Two issues, actually - backtrace at the end belongs to the second one, which should now be fixed (as of c2299f7).

But the initial problem is mostly unrelated to that.
And images with backticks in names seem to work for me (though there are some limitations on filename characters if you use --feh option with default --feh-args).
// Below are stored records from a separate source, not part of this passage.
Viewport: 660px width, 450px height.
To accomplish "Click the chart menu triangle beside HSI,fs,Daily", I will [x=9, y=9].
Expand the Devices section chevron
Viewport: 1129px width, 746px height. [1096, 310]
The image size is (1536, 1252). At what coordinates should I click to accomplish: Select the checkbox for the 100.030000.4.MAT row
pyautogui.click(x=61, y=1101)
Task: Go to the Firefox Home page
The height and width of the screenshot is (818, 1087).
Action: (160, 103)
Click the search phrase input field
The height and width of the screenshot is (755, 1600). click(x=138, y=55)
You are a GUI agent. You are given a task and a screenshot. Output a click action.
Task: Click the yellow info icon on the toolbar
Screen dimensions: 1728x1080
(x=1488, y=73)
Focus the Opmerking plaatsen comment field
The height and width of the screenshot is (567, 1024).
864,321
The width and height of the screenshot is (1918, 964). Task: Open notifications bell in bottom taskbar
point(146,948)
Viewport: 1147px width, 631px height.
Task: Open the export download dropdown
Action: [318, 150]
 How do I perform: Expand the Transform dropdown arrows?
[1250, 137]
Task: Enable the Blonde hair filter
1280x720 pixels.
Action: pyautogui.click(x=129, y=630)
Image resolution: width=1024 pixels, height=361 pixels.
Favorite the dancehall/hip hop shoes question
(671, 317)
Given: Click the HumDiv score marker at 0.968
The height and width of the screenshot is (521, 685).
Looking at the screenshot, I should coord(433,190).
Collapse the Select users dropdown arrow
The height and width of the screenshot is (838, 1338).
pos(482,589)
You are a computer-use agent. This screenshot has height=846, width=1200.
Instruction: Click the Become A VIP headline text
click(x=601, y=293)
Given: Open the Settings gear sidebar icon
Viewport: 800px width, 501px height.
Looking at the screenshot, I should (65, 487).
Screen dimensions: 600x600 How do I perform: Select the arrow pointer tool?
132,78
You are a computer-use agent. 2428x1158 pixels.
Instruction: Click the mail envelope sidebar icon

In fact, I just used the filename you had and it worked fine:

DEBUG:root:Processing path: images/052fc493a77b0228f05de9cc6906ad44-d2zdl2h.jpg
DEBUG:root:Processing path: images/image`02`.jpg
DEBUG:root:Processing path: images/A BC`s0.gif
DEBUG:root:Processing path: images/image`01.jpg
DEBUG:root:Calculating/sorting Hamming distances
images/image`02`.jpg images/image`01.jpg 28
images/A BC`s0.gif images/image`01.jpg 30
images/052fc493a77b0228f05de9cc6906ad44-d2zdl2h.jpg images/image`01.jpg 32
images/A BC`s0.gif images/052fc493a77b0228f05de9cc6906ad44-d2zdl2h.jpg 32
images/image`02`.jpg images/052fc493a77b0228f05de9cc6906ad44-d2zdl2h.jpg 32
images/image`02`.jpg images/A BC`s0.gif 32

What's more creepy is the "sh -c" running from somewhere within CImg and pHash invocaton.
During that "Processing path:" phase, only "libpHash.ph_dct_imagehash()" functions are being run, so it should be spawning from these, and looking at what it does there...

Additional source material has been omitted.